Commentary: After nearly two decades in the dark, Facebook releases human rights policy
Facebook today released a Corporate Human Rights Policy for the first time in its 17-year history, becoming the latest Big Tech company to publicly articulate its commitments to upholding human rights. While Access Now is encouraged by Facebook’s development of a comprehensive, cross-department policy, this display of accountability comes far too late considering the global power the company has wielded since the early 2000s. It also raises more questions than answers around how Facebook will more effectively integrate human rights considerations into its day-to-day operations and strategic decision making.
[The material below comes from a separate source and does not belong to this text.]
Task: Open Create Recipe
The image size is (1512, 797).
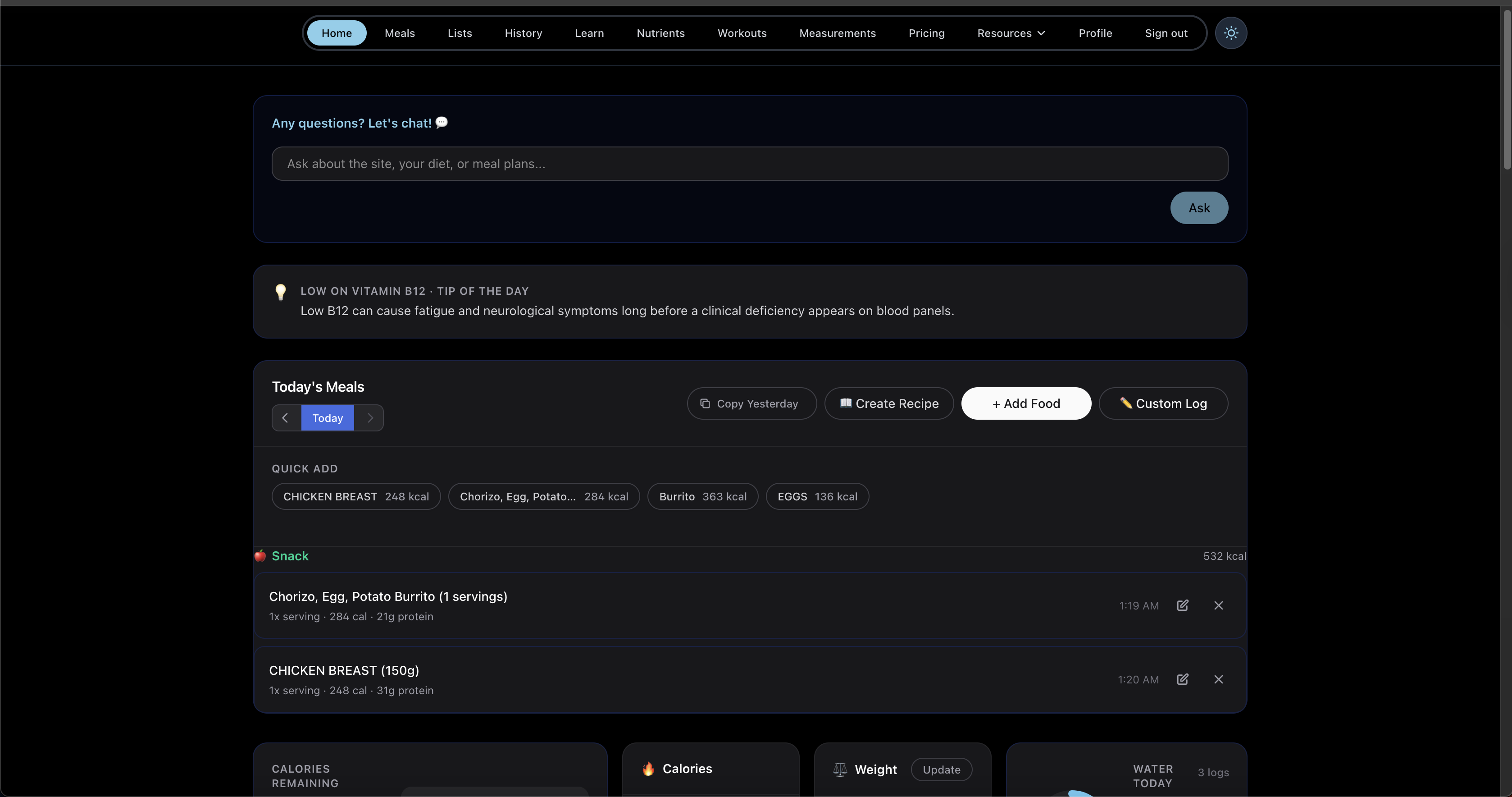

“We welcome Facebook’s new human rights policy, a necessary step for every company seeking to respect human rights. But 17 years is too long to wait for this basic declaration, especially from a huge and powerful firm like Facebook,” said Peter Micek, Access Now’s General Counsel. “The company’s many failures in safeguarding data, respecting free expression, and protecting vulnerable users show Facebook adrift, far downstream, and paddling against inertia. If Facebook CEO Mark Zuckerberg signed off on this policy, he must ensure its implementation, respecting calls from civil society while complying with rights-respecting regulation, to chart an entirely new direction at Facebook.”
... [I[ts ultimate success will depend greatly on the extent to which Facebook’s leadership prioritizes keeping human rights at the forefront of every area of the company’s work, and on the human rights team inside of Facebook — alongside external experts — being given additional resources, top-level support, and a more central role in everything from product development to safety and security to sales and beyond.
“Facebook’s recent actions in Australia — blocking the accounts of civil society organizations in response to a controversial law — is just one example of exactly why the tech giant needs a human rights policy,” said Isedua Oribhabor, Access Now’s U.S. Policy Analyst.